La primera semifinal quedó en manos de la Universidad de las Fuerzas de Seguridad sede Policía, que se impuso por 3 a 0 frente al Instituto de Tecnología Automotriz y aseguró su lugar en el partido decisivo.

En la otra llave, la Facultad de Ciencias Económicas de la UNaM e IPESMI igualaron 1 a 1 en el tiempo reglamentario. La clasificación se definió desde el punto penal, donde IPESMI mostró mayor efectividad y ganó la serie por 3 a 0.

La final enfrentó a IPESMI con la Universidad de las Fuerzas de Seguridad sede Policía en un encuentro parejo y de alta intensidad. Finalmente, IPESMI se impuso por 1 a 0, resultado que le permitió quedarse con el título del torneo de fútbol 11 masculino.

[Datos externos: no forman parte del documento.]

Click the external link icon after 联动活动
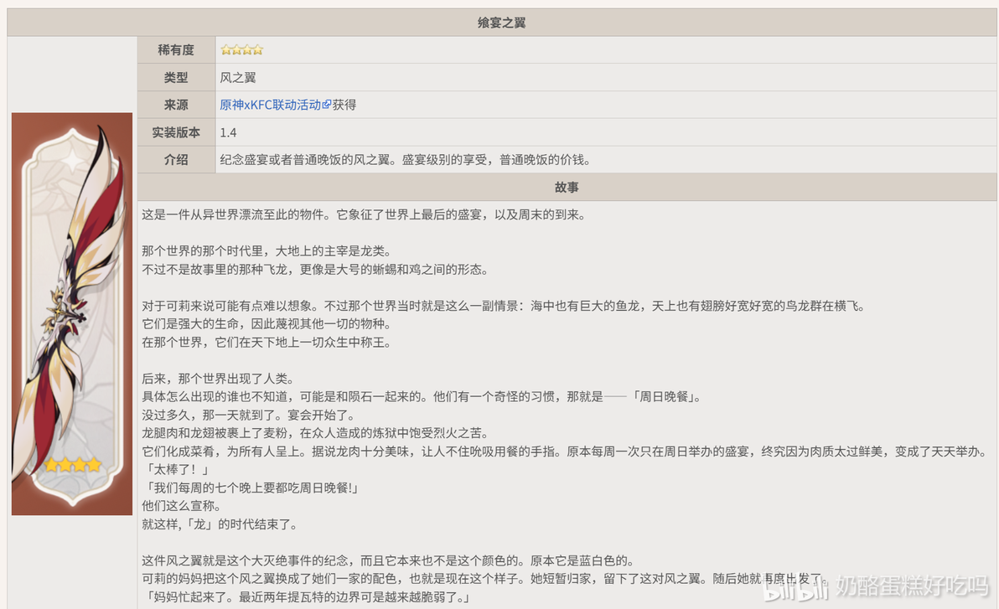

Más allá de la competencia, la jornada reafirmó el objetivo de los Juegos Deportivos Ciudad Universitaria de promover hábitos saludables, el encuentro entre estudiantes de distintas instituciones y el sentido de pertenencia a la comunidad universitaria.

En ese marco, Posadas continúa consolidando una agenda que combina deporte, cultura y recreación como pilares para enriquecer la experiencia de quienes eligen la ciudad para estudiar y desarrollarse.